Bisher wurde die Pflegebranche in starkem Maße von gemeinnützigen Trägern geprägt, wie der Caritas, der Diakonie oder der Arbeiterwohlfahrt. Seit einigen Jahren gibt es jedoch ein starkes Wachstum bei privaten Trägern.
Zunehmend expandieren auch ausländische Unternehmen auf den deutschen Seniorenmarkt. Der größte Anbieter in Deutschland ist „Korian“, ein französisches Unternehmen. Der Klinik- und Altenheimbetreiber hat die drei deutschen Pflegeheimketten Casa Reha, Curanum und Phoenix geschluckt. Das Unternehmen betreibt allein in Deutschland 216 Häuser mit über 27.000 Betten und erwirtschaftet einen Umsatz von 780 Millionen Euro. Zweitgrößter Anbieter ist das deutsche Unternehmen „Pro Seniore“ mit 17.000 Betten in 120 Einrichtungen.
Trend zu mehr Wettbewerb
Grundsätzlich bedeutet die wachsende Zahl privater Pflegeheime und Seniorenresidenzen einen Trend zu mehr Wettbewerb, der sich auf die Preise positiv auswirken kann. Dies darf jedoch nicht negative Auswirkungen auf die Servicequalität in deutschen Heimen haben. Bisher ist nicht erkennbar, dass die Servicequalität in privat betriebenen Heimen grundsätzlich schlechter ist als bei gemeinnützigen Trägern. Wenn sich allerdings Pflegeheimketten im Besitz von stark renditeorientierten Finanzinvestoren befinden, kann dies negative Auswirkungen haben. So wurden bei der Pflegeheimkette Casa Reha in der Vergangenheit Mängel in der Patientenversorgung dokumentiert, hervorgerufen vor allem durch zu wenig Personal auf den Stationen. Damals befand sich Casa Reha im Besitz eines britischen Finanzinvestors.
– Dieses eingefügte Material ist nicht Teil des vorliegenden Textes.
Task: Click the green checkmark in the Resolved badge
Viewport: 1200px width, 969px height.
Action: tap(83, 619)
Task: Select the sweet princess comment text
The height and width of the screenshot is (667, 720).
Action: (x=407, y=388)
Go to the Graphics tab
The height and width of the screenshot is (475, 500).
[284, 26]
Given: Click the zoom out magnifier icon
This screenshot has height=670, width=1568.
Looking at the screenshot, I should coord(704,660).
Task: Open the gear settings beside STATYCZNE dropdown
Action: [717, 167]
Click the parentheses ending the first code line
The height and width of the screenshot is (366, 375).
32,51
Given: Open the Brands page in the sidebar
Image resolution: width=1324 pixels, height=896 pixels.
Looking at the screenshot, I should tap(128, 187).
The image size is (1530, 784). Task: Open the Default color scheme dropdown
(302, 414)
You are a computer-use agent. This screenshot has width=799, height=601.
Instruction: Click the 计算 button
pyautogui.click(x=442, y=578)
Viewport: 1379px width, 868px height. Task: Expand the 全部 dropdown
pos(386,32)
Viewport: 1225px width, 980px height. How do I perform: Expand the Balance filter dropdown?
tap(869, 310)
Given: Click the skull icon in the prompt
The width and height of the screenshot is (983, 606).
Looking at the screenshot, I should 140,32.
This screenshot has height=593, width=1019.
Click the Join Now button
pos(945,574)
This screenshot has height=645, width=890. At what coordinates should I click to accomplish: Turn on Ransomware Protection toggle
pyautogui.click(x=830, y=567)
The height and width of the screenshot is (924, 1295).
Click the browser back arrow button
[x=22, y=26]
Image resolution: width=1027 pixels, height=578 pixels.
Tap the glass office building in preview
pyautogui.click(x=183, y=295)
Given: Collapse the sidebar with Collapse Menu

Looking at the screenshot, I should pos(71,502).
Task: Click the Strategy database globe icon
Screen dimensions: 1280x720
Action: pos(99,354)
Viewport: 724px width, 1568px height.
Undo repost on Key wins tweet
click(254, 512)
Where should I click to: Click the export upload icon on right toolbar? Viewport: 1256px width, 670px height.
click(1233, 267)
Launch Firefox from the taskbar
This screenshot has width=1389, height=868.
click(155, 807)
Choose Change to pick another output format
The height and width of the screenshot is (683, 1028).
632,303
Es ist Aufgabe der Gesundheitspolitik, darauf zu achten, dass der Pflegemarkt zukünftig nicht von Finanzinvestoren oder einigen großen Ketten dominiert wird. Die Stärke der Pflege in Deutschland liegt in ihrer besonderen Mischung aus kleinen und großen sowie privaten, kommunalen und gemeinnützigen Trägern. Dadurch wird ein vielfältiges Angebot möglich, das am ehesten den Interessen der Senioren gerecht wird.